* _TASK DIRECTIONS_
Every entry that follows should be output exactly, and every image in it left out.

(DATA SHOWN)

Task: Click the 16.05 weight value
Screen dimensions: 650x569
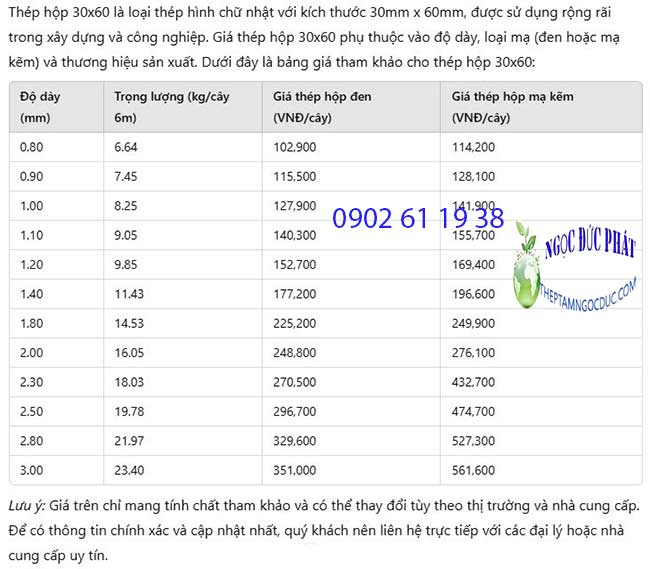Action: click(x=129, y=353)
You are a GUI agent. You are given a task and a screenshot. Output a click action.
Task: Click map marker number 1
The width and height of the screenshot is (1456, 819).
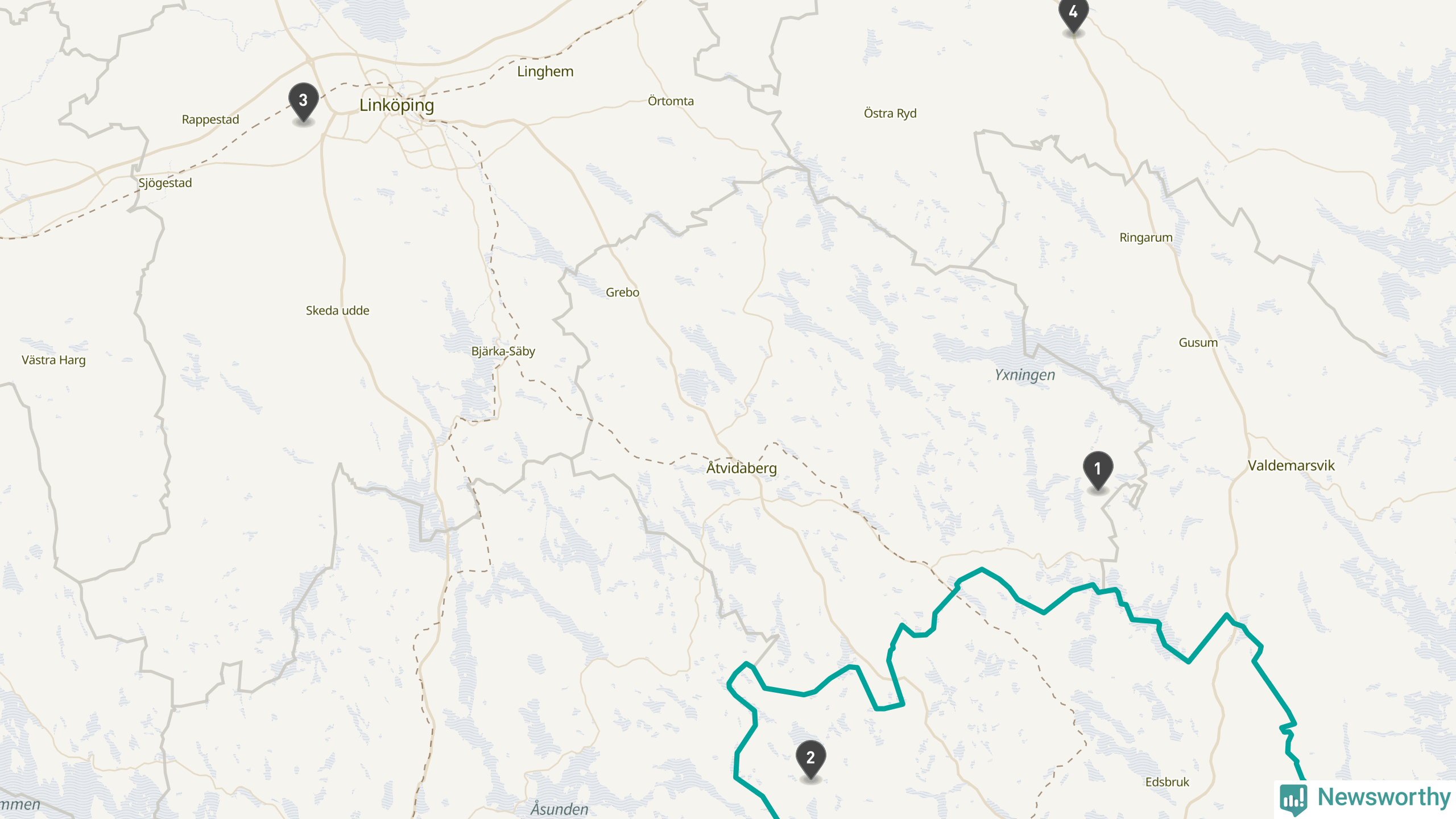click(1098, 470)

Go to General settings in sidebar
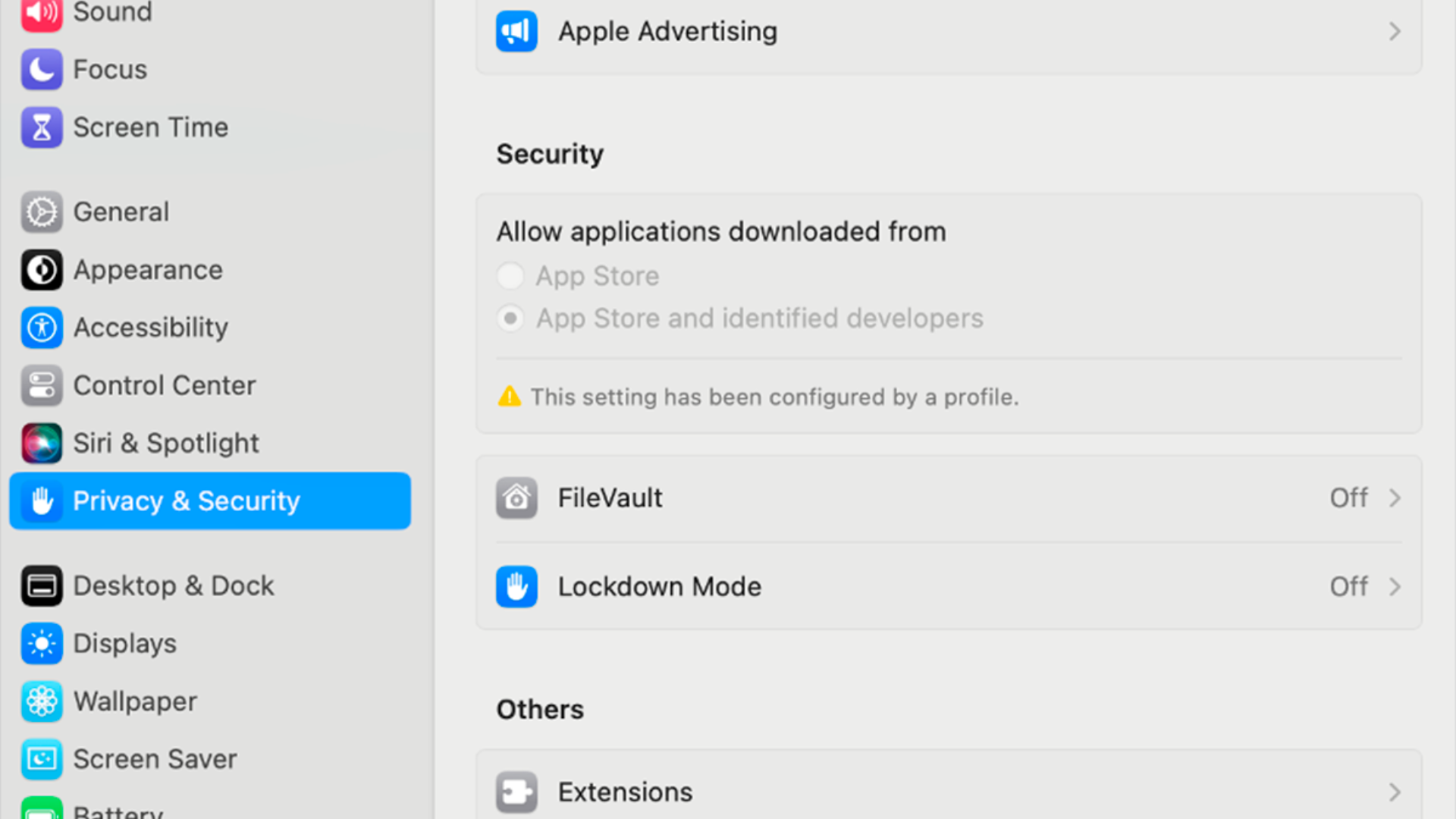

(End DATA SHOWN)

* _RESPONSE TO THIS EXERCISE_
Task: Click the 16.05 weight value
Screen dimensions: 650x569
Action: click(x=129, y=353)
You are a GUI agent. You are given a task and a screenshot. Output a click action.
Task: Click map marker number 1
The width and height of the screenshot is (1456, 819).
click(1098, 470)

Go to General settings in sidebar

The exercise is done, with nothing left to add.